Re: simple vs. complex parsers

Robert A Duff <bobduff@shell01.TheWorld.com>
15 May 2003 12:34:17 -0400

From comp.compilers

Related articles
[5 earlier articles]
Re: .NET Compiler for Interactive Fiction JeffKenton@attbi.com (Jeff Kenton) (2003-04-05)
Re: .NET Compiler for Interactive Fiction joachim_d@gmx.de (Joachim Durchholz) (2003-04-13)
Re: parsing, was .NET Compiler for Interactive Fiction rpboland@math.uwaterloo.ca (Ralph P. Boland) (2003-04-15)
Re: parsing, was .NET Compiler for Interactive Fiction bobduff@shell01.TheWorld.com (Robert A Duff) (2003-04-20)
Re: simple vs. complex parsers cfc@world.std.com (Chris F Clark) (2003-04-27)
Re: simple vs. complex parsers joachim_d@gmx.de (Joachim Durchholz) (2003-05-05)
*Re: simple vs. complex parsers bobduff@shell01.TheWorld.com (Robert A Duff)* (2003-05-15)**
Re: simple vs. complex parsers cfc@shell01.TheWorld.com (Chris F Clark) (2003-05-18)
Re: simple vs. complex parsers schmitz@essi.fr (Sylvain Schmitz) (2003-05-18)
Re: simple vs. complex parsers mal@wyrd.be (Lieven Marchand) (2003-05-18)
Re: simple vs. complex parsers bs@research.att.com (2003-05-18)
Re: simple vs. complex parsers nmm1@cus.cam.ac.uk (2003-05-23)
Re: simple vs. complex parsers bs@research.att.com (2003-05-23)
[1 later articles]

| List of all articles for this month |

From:	Robert A Duff <bobduff@shell01.TheWorld.com>
Newsgroups:	comp.compilers
Date:	15 May 2003 12:34:17 -0400
Organization:	The World Public Access UNIX, Brookline, MA
References:	03-02-125 03-02-147 03-03-043 03-03-061 03-03-103 03-04-006 03-04-028 03-04-046 03-04-066 03-04-116
Keywords:	parse, design
Posted-Date:	15 May 2003 12:34:17 EDT

Chris F Clark <cfc@world.std.com> writes:

> Robert Duff wrote:
> > If we didn't design our programming languages to have such doggone
> > complicated syntax, then we would be happy to use hand-written
> > recursive-descent parsers.
>
> Note, if I could post this reply on April 1 I would, but that is past
> this year.

I truly hope I have not offended you (Chris Clark) by denigrating parser
generator technology! My point was really more of an attack on existing
programming languages.

I agree with most of your points. I do admit that parser technology has
helped us understand what constitutes a good syntax for a programming
language.

I actually have mixed feelings. On the one hand, I'm in favor of
automating as much as we reasonably can. On the other hand, when I see
parser generators that have complex features in order to support dealing
with the typedef problem in C, I feel like something's wrong with the
world.

Anyway, let me say this: I could write a hand-written recursive-descent
parser for (some dialect of) Lisp, better and cheaper than you could
create a tool-generated parser for, say, C++ or Ada. This is true (I
claim) despite the fact that you are far more expert in parsing
technology than I am! ("Better" could mean any reasonable combination
of correctness, good error recovery, efficiency, etc.)
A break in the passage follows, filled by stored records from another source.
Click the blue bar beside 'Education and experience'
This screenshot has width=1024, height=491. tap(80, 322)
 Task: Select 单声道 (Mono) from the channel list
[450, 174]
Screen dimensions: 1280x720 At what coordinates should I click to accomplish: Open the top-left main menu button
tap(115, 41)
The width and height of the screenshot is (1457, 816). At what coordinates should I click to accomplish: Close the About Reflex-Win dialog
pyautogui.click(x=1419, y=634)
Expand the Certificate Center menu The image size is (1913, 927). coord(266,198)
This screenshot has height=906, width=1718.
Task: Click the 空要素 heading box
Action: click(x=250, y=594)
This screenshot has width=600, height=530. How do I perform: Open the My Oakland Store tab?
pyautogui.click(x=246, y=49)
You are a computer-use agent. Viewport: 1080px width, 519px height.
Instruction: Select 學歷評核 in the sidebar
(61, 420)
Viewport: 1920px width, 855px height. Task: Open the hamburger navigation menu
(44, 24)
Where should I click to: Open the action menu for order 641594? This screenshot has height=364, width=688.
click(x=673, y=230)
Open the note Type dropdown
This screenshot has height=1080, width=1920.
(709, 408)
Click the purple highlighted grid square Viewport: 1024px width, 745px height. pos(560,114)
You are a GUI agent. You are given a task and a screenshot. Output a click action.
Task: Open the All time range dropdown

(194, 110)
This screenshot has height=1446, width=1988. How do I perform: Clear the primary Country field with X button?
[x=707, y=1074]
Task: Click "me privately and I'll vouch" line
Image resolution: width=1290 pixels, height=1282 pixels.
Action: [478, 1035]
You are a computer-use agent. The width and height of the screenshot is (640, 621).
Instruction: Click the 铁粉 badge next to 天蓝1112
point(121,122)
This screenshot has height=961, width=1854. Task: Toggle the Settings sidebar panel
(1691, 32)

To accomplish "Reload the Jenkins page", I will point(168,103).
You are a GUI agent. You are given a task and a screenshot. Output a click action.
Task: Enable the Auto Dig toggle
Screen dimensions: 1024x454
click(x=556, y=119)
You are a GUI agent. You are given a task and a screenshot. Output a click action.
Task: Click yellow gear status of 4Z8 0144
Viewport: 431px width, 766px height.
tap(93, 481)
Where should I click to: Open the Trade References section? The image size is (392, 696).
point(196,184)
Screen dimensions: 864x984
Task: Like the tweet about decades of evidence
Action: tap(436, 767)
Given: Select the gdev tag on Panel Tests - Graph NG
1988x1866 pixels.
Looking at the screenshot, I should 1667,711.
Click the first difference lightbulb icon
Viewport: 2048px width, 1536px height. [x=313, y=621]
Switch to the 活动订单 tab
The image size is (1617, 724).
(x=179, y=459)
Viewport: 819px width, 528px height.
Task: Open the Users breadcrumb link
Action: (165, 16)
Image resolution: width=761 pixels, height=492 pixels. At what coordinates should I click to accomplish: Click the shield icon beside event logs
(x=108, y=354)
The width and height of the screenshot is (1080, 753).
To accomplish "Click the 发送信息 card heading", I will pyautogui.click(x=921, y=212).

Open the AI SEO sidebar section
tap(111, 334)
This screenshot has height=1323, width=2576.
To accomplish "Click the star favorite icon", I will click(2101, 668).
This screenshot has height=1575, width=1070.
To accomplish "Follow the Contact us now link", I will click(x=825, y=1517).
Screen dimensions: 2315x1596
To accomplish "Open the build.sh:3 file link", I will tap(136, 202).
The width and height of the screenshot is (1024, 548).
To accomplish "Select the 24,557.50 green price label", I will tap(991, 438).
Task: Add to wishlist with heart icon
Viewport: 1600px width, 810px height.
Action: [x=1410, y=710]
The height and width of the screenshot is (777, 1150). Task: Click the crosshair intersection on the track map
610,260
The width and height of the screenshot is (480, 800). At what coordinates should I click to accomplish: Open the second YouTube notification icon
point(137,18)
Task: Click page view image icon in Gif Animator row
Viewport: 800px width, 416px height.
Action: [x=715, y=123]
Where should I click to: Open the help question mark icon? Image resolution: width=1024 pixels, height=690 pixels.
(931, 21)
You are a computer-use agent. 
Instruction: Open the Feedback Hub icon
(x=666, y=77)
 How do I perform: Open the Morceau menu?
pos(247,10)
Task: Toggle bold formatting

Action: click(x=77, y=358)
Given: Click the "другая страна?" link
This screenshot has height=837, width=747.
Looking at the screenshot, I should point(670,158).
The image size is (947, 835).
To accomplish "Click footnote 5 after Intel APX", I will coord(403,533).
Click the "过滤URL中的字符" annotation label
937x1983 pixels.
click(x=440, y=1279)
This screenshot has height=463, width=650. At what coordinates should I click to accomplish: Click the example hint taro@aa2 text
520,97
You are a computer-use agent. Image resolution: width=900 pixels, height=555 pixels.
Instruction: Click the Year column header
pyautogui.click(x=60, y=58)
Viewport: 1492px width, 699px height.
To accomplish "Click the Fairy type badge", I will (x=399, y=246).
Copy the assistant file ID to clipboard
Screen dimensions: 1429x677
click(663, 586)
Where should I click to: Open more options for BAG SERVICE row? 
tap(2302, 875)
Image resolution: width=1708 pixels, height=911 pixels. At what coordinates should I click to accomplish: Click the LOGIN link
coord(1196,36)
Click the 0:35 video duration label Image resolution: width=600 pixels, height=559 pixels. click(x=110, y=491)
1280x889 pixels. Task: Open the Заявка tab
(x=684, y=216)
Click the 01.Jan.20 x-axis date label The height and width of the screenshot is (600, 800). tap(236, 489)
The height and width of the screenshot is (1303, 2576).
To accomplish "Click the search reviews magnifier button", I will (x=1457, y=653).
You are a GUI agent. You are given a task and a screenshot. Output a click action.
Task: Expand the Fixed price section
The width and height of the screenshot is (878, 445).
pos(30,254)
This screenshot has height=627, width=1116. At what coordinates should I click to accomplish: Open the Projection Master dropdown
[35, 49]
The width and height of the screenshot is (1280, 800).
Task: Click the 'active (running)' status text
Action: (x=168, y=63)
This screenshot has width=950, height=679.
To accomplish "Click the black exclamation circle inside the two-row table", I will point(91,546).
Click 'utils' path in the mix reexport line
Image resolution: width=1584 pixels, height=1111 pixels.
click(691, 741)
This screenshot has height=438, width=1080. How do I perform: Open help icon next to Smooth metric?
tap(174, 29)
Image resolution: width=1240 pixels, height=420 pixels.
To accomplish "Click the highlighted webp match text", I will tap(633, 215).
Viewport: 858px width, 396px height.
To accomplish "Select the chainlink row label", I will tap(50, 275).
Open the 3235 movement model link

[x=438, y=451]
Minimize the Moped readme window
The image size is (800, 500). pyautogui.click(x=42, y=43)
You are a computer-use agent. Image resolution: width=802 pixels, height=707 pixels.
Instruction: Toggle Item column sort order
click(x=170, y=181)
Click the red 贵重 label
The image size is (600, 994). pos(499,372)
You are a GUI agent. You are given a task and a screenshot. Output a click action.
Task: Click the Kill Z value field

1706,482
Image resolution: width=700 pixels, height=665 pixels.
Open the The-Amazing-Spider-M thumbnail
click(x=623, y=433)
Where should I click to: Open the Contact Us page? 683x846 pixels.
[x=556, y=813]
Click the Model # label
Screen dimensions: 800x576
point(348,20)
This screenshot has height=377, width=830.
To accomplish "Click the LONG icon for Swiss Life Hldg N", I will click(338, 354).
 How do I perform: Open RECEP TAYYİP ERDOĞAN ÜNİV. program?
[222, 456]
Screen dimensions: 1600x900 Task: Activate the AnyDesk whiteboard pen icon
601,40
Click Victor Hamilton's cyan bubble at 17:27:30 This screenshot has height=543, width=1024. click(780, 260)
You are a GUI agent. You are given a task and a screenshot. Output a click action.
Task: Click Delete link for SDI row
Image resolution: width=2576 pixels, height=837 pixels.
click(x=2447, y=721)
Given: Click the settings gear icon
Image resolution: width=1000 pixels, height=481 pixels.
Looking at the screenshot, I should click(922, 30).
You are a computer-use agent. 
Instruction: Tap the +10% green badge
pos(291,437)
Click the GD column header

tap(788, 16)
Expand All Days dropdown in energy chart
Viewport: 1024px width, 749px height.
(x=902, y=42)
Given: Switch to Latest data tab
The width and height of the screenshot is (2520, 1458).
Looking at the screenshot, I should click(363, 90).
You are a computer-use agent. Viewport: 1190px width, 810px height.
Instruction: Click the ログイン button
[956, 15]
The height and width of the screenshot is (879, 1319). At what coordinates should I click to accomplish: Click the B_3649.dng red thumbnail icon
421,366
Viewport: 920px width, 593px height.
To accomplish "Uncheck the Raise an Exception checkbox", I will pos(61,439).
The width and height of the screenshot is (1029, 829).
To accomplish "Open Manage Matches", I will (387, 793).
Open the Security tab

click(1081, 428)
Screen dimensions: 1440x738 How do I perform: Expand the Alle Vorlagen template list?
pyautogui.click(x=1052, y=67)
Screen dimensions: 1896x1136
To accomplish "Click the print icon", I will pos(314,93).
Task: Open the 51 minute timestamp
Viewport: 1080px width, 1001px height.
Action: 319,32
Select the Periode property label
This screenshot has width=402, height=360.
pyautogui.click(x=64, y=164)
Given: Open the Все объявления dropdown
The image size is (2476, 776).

(No fair starting from a C++ grammar that already works with your
tools!)

My point was that I think programming language syntax should be closer
to the Lisp end of the spectrum than to the C++ end, although I think
Lisp is a bit *too* simple -- I feel like I'm on a ship, staring at an
endless sea of indistinguishable parentheses stretching to the horizon.
;-)

> And the reason this is the cause is that there is no checking of a
> hand-written parser to verify that the language it parses has a simple
> unambiguous grammar. In particular, it is easy in a hand-written
> grammar to introduce a special case in one branch of an if-tree that
> causes the parses of that branch of the if-tree to take a slightly
> different syntax than the parses of other branches. However, when you
> attempt to rewrite this with an unambiguous grammar, one discovers
> that one has to double the number of productions in the sub-tree.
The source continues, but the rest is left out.